No hay una sola respuesta universal: la viabilidad y conveniencia de una sociedad limitada dependen de cuatro factores. Primero, la naturaleza del negocio: actividades de riesgo, inversión o socios extranjeros pueden requerir otras figuras. Segundo, la aportación de capital: si sólo hay un socio o las aportaciones son simbólicas, conviene evaluar la responsabilidad y el régimen fiscal. Tercero, la gobernanza: cómo se toman decisiones y se reparten utilidades; esto se consigna en los estatutos y evita conflictos. Cuarto, el tratamiento fiscal y laboral: la SL opera como persona moral y tiene obligaciones ante el SAT e IMSS.
Si cumples estas cuatro condiciones de forma coherente, la SL es una opción sólida: limita responsabilidad personal al capital aportado, permite reglas internas claras y es la estructura más común para pequeñas y medianas empresas. Si alguna de las cuatro está débil (por ejemplo, falta de claridad en aportaciones o en quién manda), la sociedad puede nacer con problemas que se vuelven caros.
Cómo se soluciona
- Decide la figura exacta: en México la llamada "sociedad limitada" suele entenderse como "sociedad de responsabilidad limitada" o figuras análogas. Define si quieres una sociedad de responsabilidad limitada, una sociedad anónima simplificada u otra. Pruébalo: compara la exigencia de capital mínimo, la forma de transmisión de participaciones y cómo se administrará.

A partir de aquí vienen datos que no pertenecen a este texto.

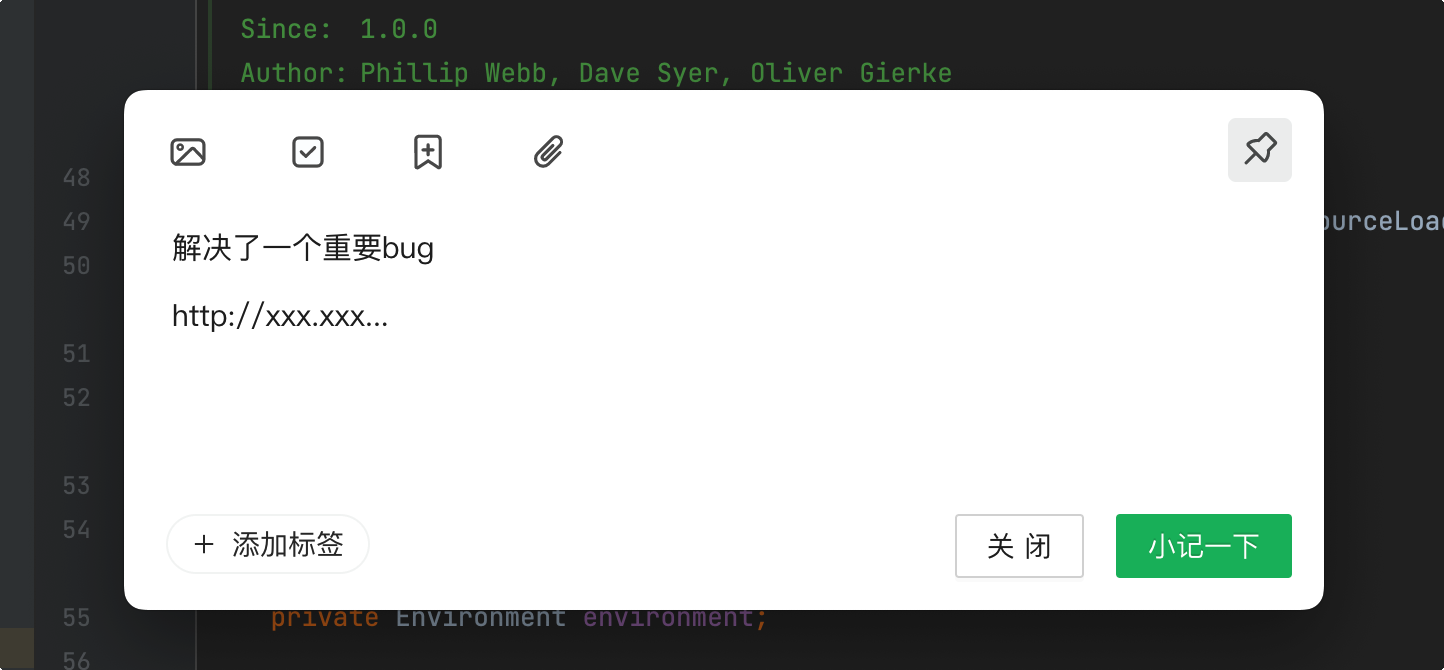Screen dimensions: 1444x670
Task: Click line number 50 in the gutter
Action: pyautogui.click(x=76, y=266)
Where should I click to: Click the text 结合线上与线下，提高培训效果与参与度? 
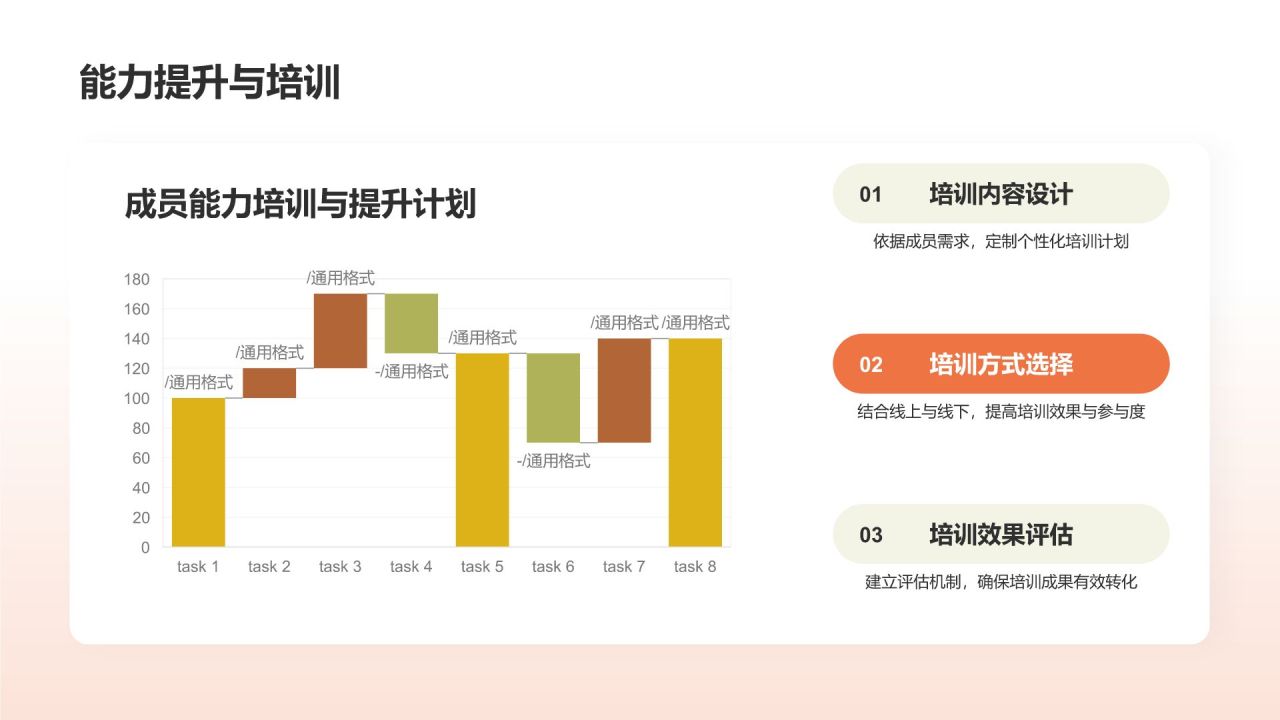[1000, 411]
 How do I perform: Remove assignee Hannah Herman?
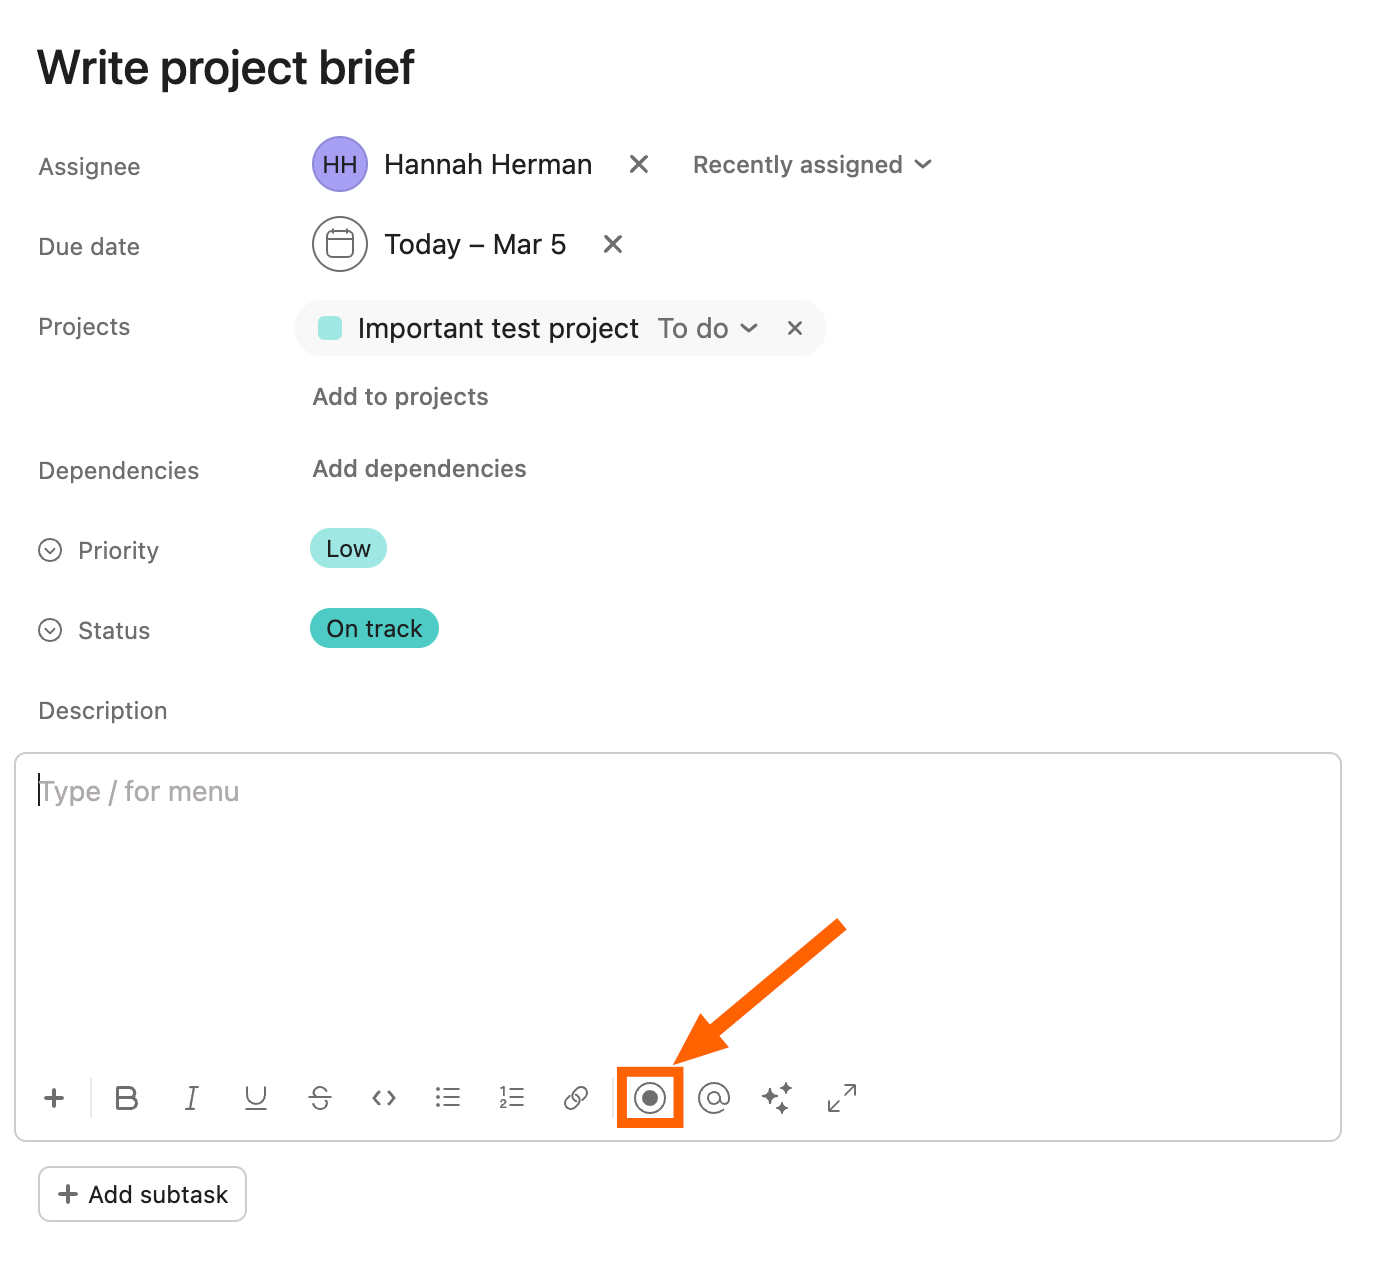639,164
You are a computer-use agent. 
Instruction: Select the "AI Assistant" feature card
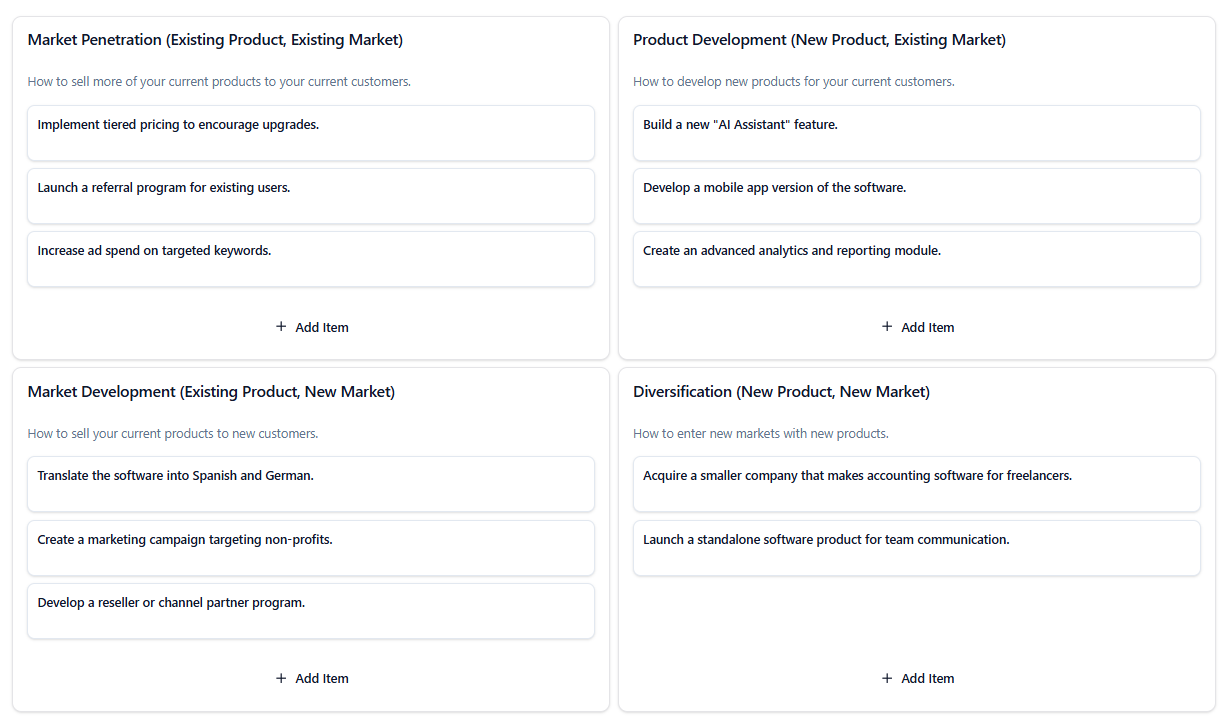pos(916,133)
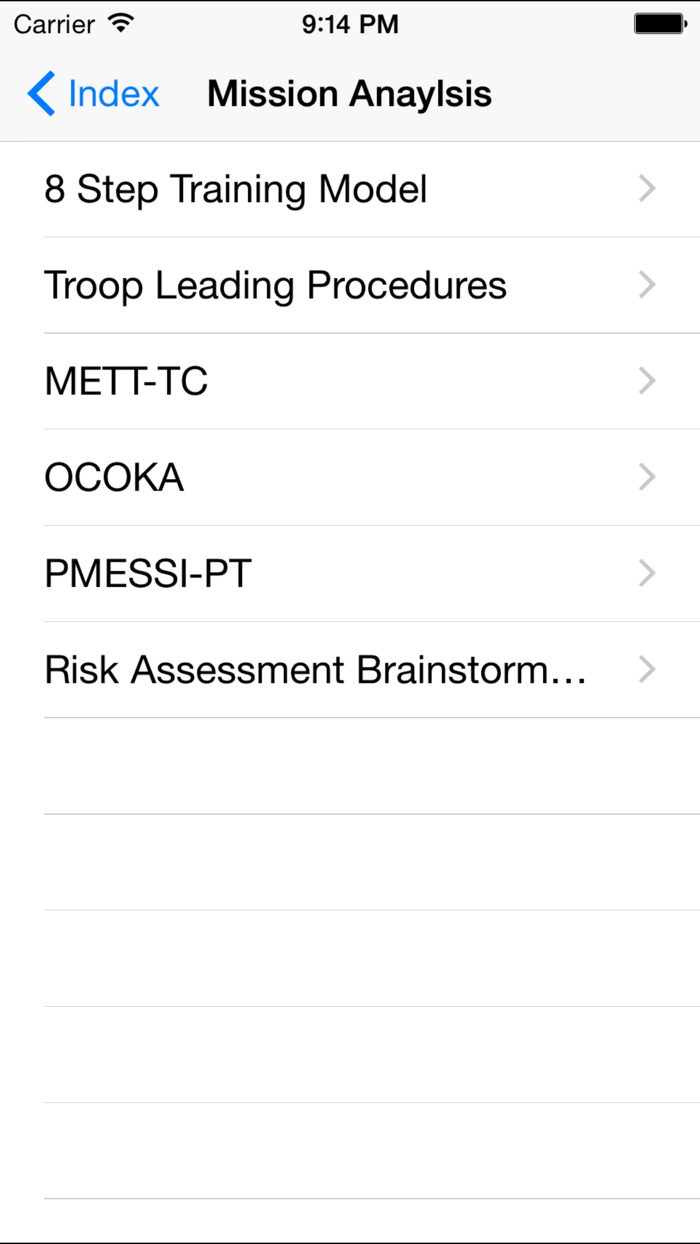Open the METT-TC entry
This screenshot has height=1244, width=700.
[x=125, y=381]
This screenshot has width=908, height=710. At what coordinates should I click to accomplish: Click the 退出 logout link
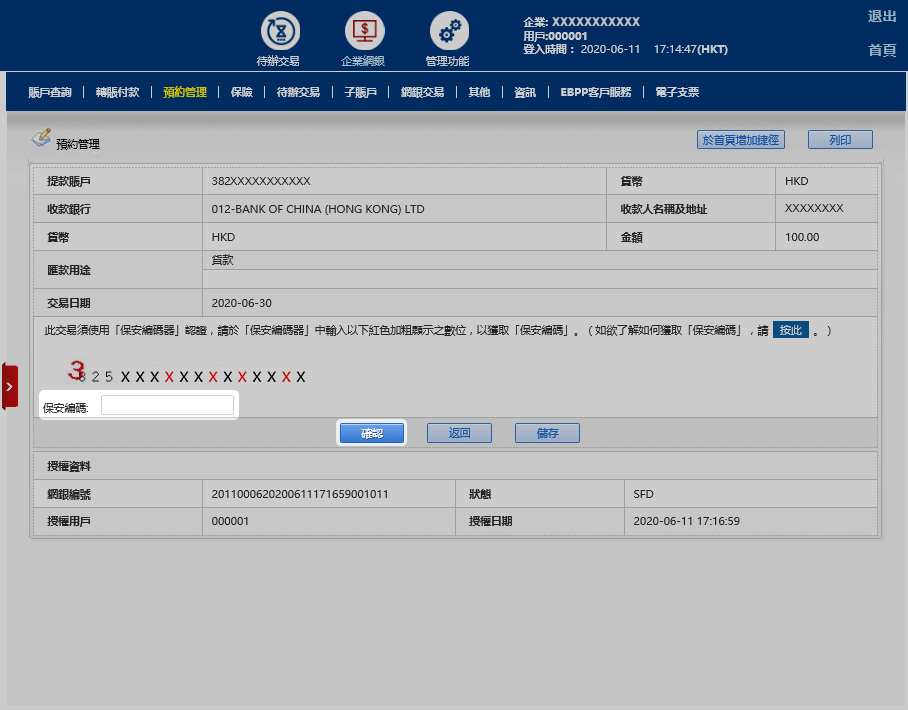[881, 16]
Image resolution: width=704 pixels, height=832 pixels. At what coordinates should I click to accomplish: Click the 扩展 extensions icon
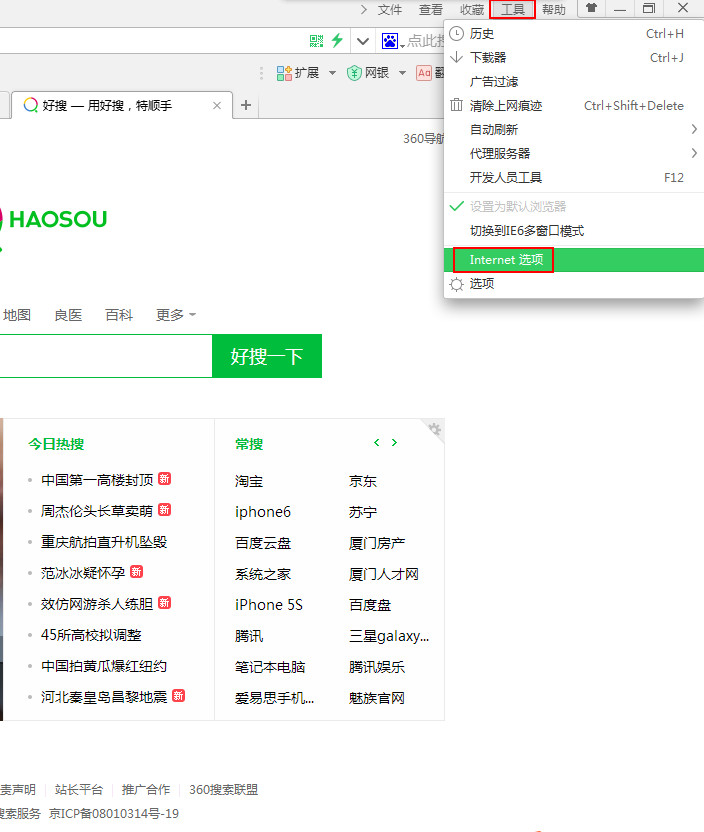pos(284,73)
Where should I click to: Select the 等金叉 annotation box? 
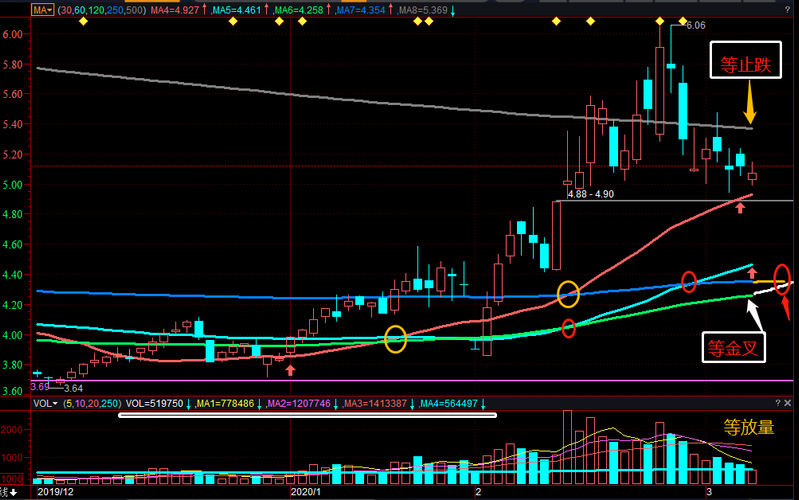[733, 347]

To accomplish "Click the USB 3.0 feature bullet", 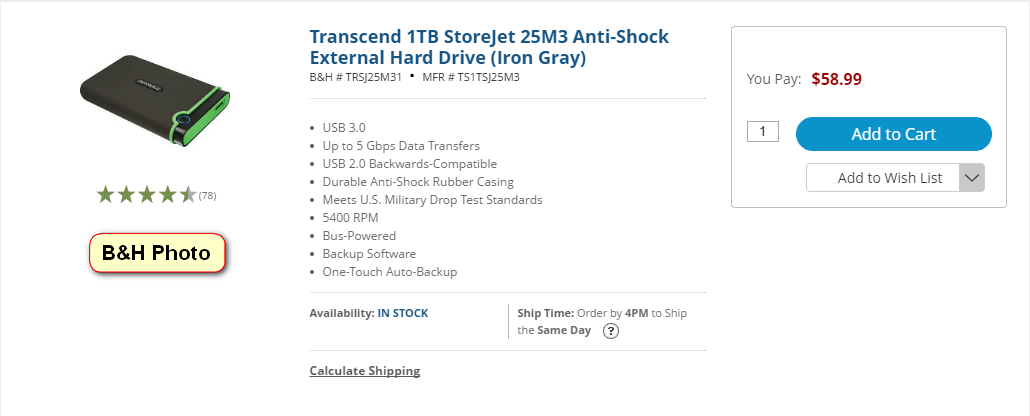I will tap(344, 128).
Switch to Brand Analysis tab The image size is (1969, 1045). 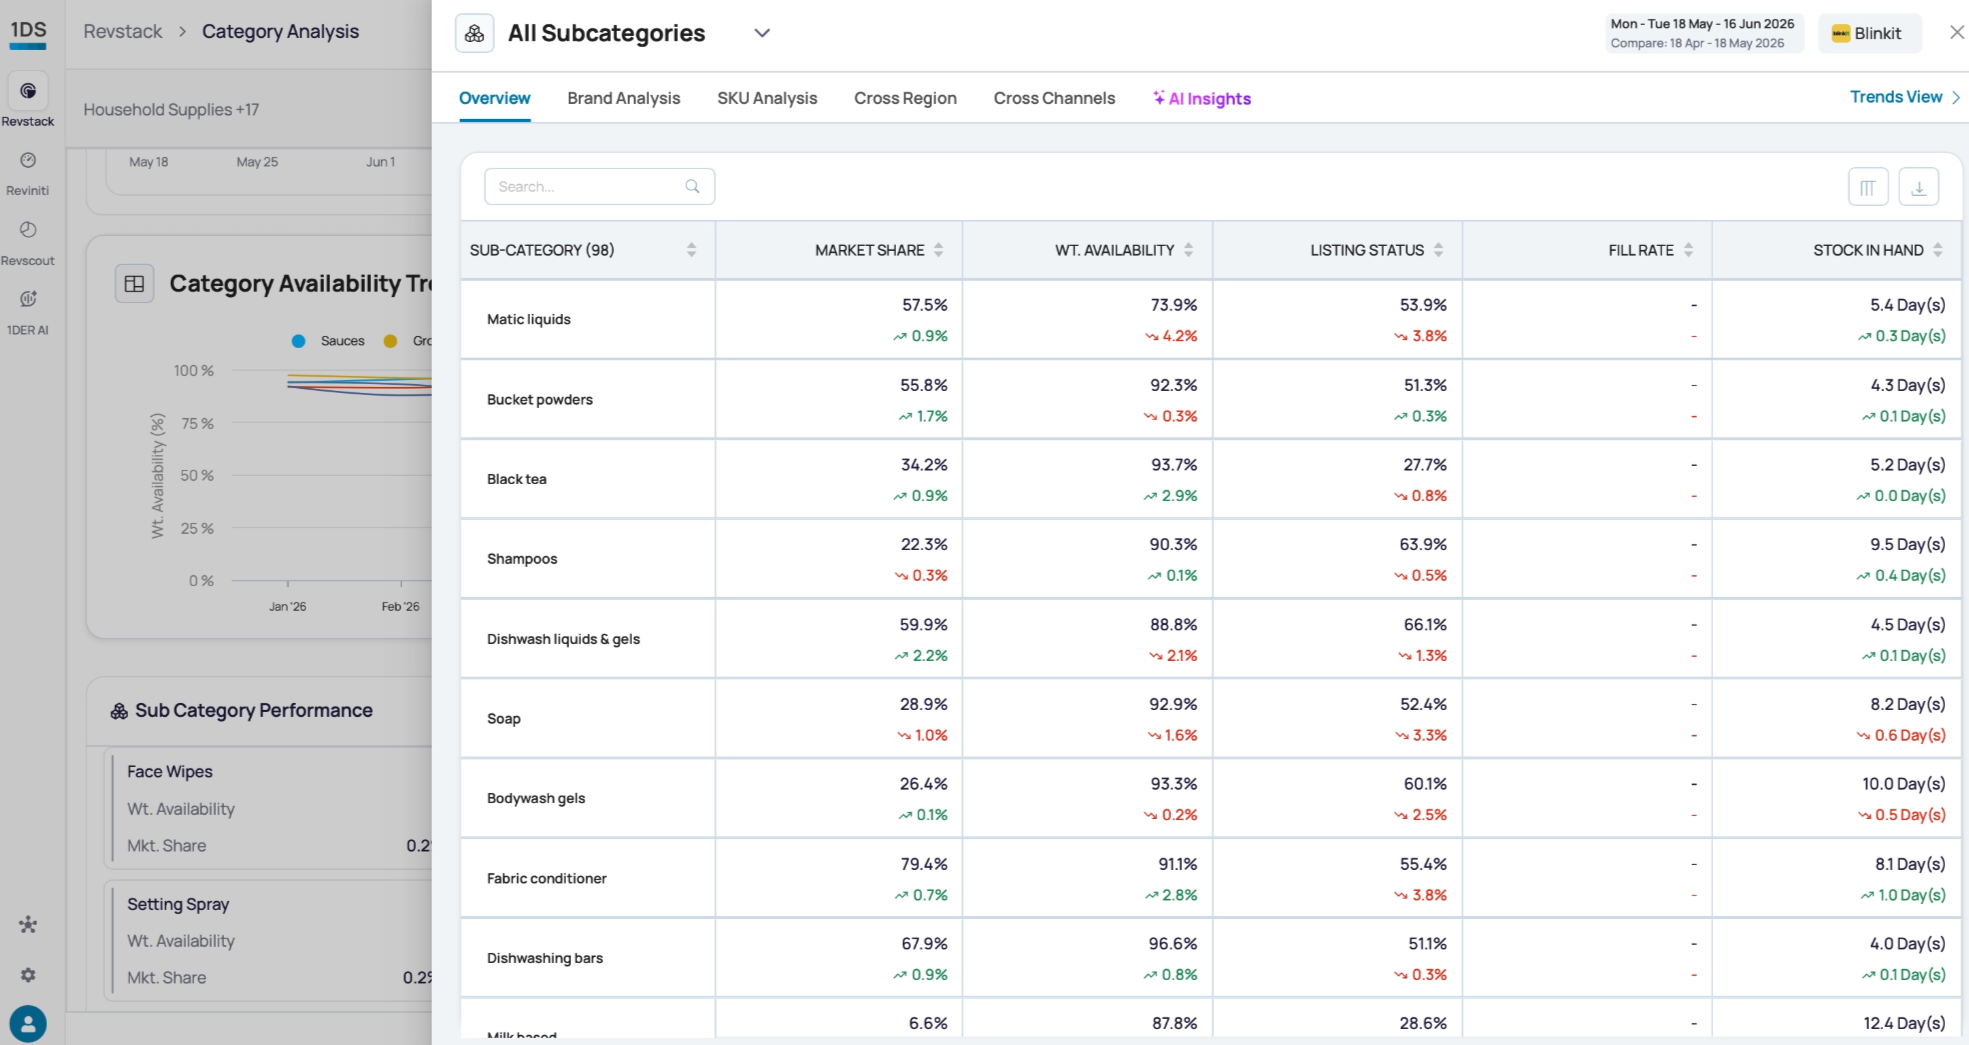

- Reúne datos y documentos: identificación oficial de todos los socios, CURP, RFC si ya lo tienen, domicilio fiscal propuesto, descripción de la actividad, y el detalle de aportaciones (efectivo o bienes). Si hay bienes, lleva escrituras, avalúos o comprobantes que acrediten su valor.
- Redacta estatutos sociales básicos: nombre social, objeto social (actividades concretas), duración, monto del capital social y fracciones o participaciones, reglas de transmisión de participaciones, derecho preferente, órganos de administración (administrador único o consejo), quorum para juntas y distribución de utilidades.
- Busca nombre y realiza constancia de disponibilidad: en algunos estados o ante notario se verifica el nombre propuesto y se reserva. Ten al menos tres opciones.
- Otorga escritura pública ante notario: presenta los estatutos y datos. El notario verifica identidad, legalidad de bienes aportados y formaliza la constitución. Este acto crea la persona moral en el plano notarial.
- Inscribe en registros públicos y fiscales: registra la escritura en el registro público de comercio del estado correspondiente y obtiene el RFC de la empresa ante el SAT, además de inscribirte en obligaciones locales como licencias municipales y, si procede, alta ante el IMSS.
- Lleva contabilidad y abre cuentas: una vez con RFC, abre cuenta bancaria a nombre de la sociedad y organiza la contabilidad conforme al régimen fiscal elegido (persona moral). Si piensas pagar sueldos, regístrate ante IMSS y retenciones.
Qué puede hacer usted solo: preparar documentos, esbozar estatutos, reunir comprobantes y buscar notario. Qué requiere proveedor: notario para la escritura y un contador para RFC y obligaciones fiscales.
Qué puede pasar
1) Se arregla con una corrección rápida: a veces el notario detecta problemas (nombre similar o datos incompletos) y se corrige con una mínima modificación sobre la marcha. La constitución sigue sin mayores trastornos.
2) Acuerdo entre socios tras conflicto inicial: si no hubo claridad en aportaciones o en administración, lo habitual es una modificación de estatutos o un pacto de socios donde se precisan derechos y se evita ir a juicio. Un acuerdo bien escrito evita procesos largos y costosos.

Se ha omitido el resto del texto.